== Provided text ==

** Start **

Girl in the Mirror

My story begins one November evening in 1963. At the moment of my birth the doctor took one very quick look at me and informed my mother, “It’s a boy.” In that moment, that doctor was giving me a lifetime prescription for exactly what was expected of me. How I should behave throughout life. How I should talk, walk, act, and even THINK every moment of my life from birth through death.  

But at an early age, I knew I was different. I vividly remember wanting to see a girl in my mirror. The boy reflected back at me didn’t fit my perception of myself, though as a child there was no way for me to understand or articulate that. I had no words. No reference points. No role models. Certainly no one who might listen to any such nonsense. Nor any permission to express such feelings.  

A generation ago, even less, this was common. Back then, transgender people were seen only as deviants, unfit for the workplace and a humiliation to families. Transgender Americans have long been shunned, fired, disgraced, disowned, beaten, and murdered. Simply for who they are. Far too often and in far too many places, we still are. I have friends whose families vow never to speak with them and others who have ended their lives to escape the pain.

** End **

== Dataset excerpts ==

** Start **

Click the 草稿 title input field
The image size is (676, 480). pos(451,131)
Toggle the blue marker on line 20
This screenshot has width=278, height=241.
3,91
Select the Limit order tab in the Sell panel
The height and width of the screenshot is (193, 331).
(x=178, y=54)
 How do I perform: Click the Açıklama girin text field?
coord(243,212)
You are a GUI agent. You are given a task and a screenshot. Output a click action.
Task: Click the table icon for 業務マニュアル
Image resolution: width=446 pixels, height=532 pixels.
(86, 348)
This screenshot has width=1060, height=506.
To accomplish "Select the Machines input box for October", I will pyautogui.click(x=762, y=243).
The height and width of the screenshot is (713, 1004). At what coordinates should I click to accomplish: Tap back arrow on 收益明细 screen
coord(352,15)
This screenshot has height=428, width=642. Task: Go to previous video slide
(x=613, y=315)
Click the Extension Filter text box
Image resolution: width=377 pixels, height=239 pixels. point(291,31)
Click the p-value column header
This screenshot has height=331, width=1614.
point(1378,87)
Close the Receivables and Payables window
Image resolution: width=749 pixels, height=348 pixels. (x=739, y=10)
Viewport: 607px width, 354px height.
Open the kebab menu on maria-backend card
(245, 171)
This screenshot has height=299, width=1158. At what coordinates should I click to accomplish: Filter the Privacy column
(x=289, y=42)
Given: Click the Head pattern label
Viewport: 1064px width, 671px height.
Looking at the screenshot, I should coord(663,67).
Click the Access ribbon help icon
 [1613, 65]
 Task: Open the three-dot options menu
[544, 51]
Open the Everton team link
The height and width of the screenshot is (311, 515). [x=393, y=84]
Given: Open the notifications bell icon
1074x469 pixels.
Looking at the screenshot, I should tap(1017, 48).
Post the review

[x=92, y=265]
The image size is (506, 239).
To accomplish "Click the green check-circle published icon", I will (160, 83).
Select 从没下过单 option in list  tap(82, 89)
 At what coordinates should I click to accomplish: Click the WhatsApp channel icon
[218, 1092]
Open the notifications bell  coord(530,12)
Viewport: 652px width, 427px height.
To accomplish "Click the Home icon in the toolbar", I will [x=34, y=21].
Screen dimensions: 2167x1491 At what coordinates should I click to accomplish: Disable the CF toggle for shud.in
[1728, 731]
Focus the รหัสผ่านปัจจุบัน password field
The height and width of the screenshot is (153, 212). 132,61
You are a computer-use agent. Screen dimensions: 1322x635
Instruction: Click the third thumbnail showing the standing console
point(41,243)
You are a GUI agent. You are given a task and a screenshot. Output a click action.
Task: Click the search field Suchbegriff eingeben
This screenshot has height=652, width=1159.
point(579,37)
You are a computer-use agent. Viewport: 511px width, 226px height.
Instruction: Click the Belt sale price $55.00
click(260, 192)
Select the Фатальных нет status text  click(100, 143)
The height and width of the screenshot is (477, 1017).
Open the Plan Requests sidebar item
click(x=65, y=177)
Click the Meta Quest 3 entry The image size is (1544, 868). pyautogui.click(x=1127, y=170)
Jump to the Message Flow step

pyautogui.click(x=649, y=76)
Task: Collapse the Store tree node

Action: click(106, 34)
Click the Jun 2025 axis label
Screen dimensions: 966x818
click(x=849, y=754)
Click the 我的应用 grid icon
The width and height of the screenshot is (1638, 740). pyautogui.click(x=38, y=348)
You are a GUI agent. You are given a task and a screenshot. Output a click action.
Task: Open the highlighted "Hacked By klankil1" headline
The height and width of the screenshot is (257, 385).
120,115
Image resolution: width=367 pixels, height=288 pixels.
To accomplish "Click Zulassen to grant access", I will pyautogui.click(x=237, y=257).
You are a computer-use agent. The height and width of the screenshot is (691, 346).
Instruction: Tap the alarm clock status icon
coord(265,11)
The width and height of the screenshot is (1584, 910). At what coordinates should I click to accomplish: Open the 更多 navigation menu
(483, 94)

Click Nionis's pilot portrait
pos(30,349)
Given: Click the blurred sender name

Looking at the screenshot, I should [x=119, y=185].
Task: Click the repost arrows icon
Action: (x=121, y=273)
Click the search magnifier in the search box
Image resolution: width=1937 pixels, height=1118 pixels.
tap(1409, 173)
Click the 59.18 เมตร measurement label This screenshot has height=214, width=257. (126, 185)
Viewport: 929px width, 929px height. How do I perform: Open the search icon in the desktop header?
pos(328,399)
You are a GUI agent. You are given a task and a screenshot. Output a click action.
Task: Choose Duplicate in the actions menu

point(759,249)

** End **

== Tasks to carry out ==
A. Answer these questions using the Girl in the Mirror passage:
(i) In what month and year does the story begin?
(ii) What does the narrator vividly remember wanting to see in the mirror?
(iii) How were transgender people seen a generation ago?
B. Write the next part of the Girl in the Mirror passage, picking up from its final sentence.

== Results for the exercise ==
A.
(i) November 1963.
(ii) A girl.
(iii) Only as deviants, unfit for the workplace and a humiliation to families.

B.
In her groundbreaking 1983 essay titled, “Oppression,” Marilyn Frye writes:  

Cages. Consider a birdcage. If you look very closely at just one wire in the cage, you cannot see the other wires. If your conception of what is before you is determined by this myopic focus, you could look at that one wire, up and down the length of it, and be unable to see why a bird would not just fly around the wire any time it wanted to go somewhere. Furthermore, even if, one day at a time, you myopically inspected each wire, you still could not see why a bird would have trouble going past the wires to get anywhere. There is no physical property of any one wire, nothing, that the closest scrutiny could discover that will reveal how a bird could be inhibited or harmed by it except in the most accidental way. It is only when you step back, stop looking at the wires one by one, microscopically, and take a macroscopic view of the whole cage, that you can see why the bird does not go anywhere; and then you will see it in a moment. It will require no great subtlety of mental powers. It is perfectly obvious that the bird is surrounded by a network of systematically related barriers, no one of which would be the least hindrance to its flight, but which by their relations to each other, are as confining as the solid walls of a dungeon.   

Frye’s powerful metaphor helps us understand why oppression is so difficult to recognize. Ultimately, my story is all about my own decades-long process of stepping back to finally see the wires. And find my way out.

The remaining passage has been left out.